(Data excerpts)
========

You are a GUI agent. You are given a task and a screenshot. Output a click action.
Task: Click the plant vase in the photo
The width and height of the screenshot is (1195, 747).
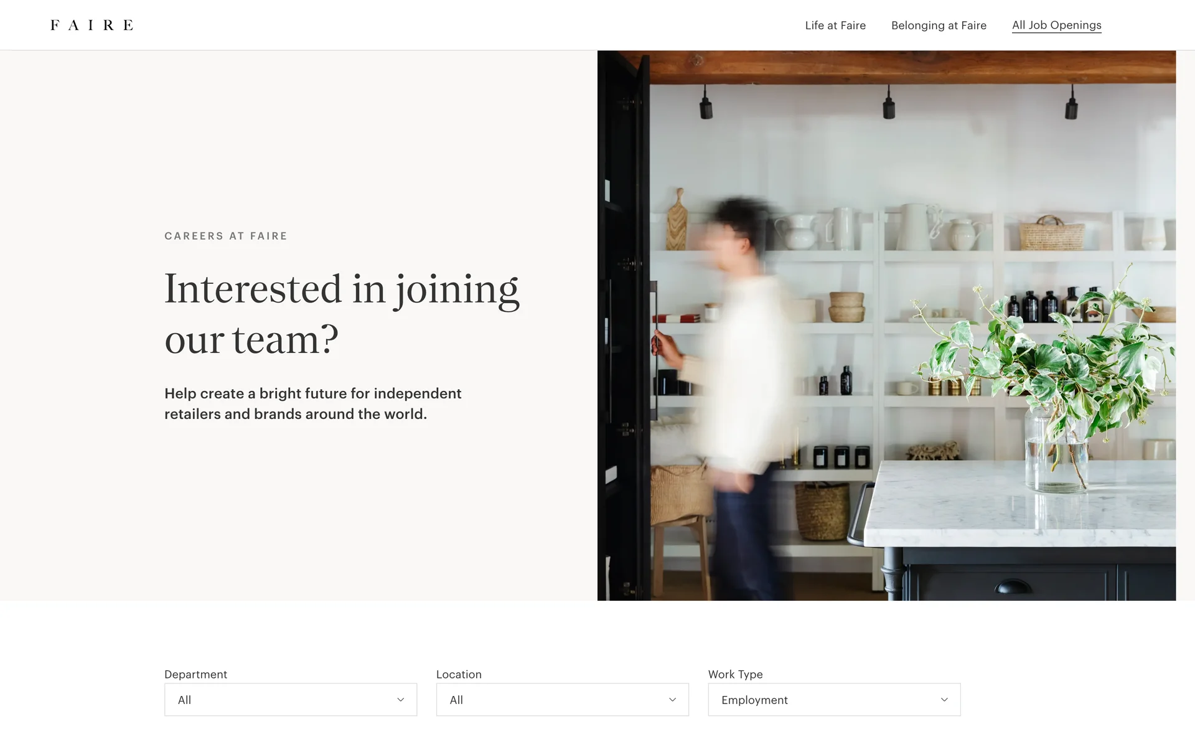1056,448
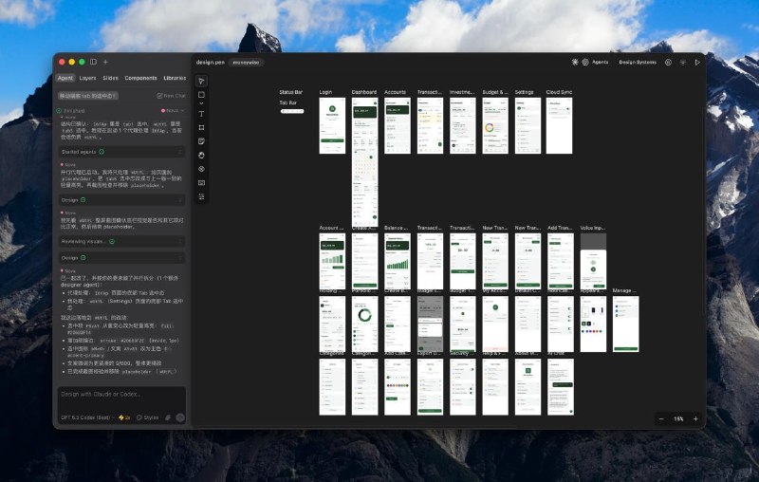759x482 pixels.
Task: Open the user account icon
Action: [x=668, y=62]
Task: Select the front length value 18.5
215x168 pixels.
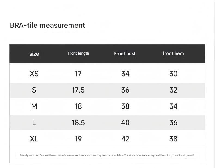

========

Task goal>
Only an exact copy of the entries, with no pictures, is expected as the answer.

Written solution>
You are a GUI agent. You are given a task and a screenshot. Output a click action.
Task: Click the plant vase in the photo
The width and height of the screenshot is (1195, 747).
1056,448
759x482 pixels.
Task: Open the user account icon
Action: [x=668, y=62]
Task: Select the front length value 18.5
215x168 pixels.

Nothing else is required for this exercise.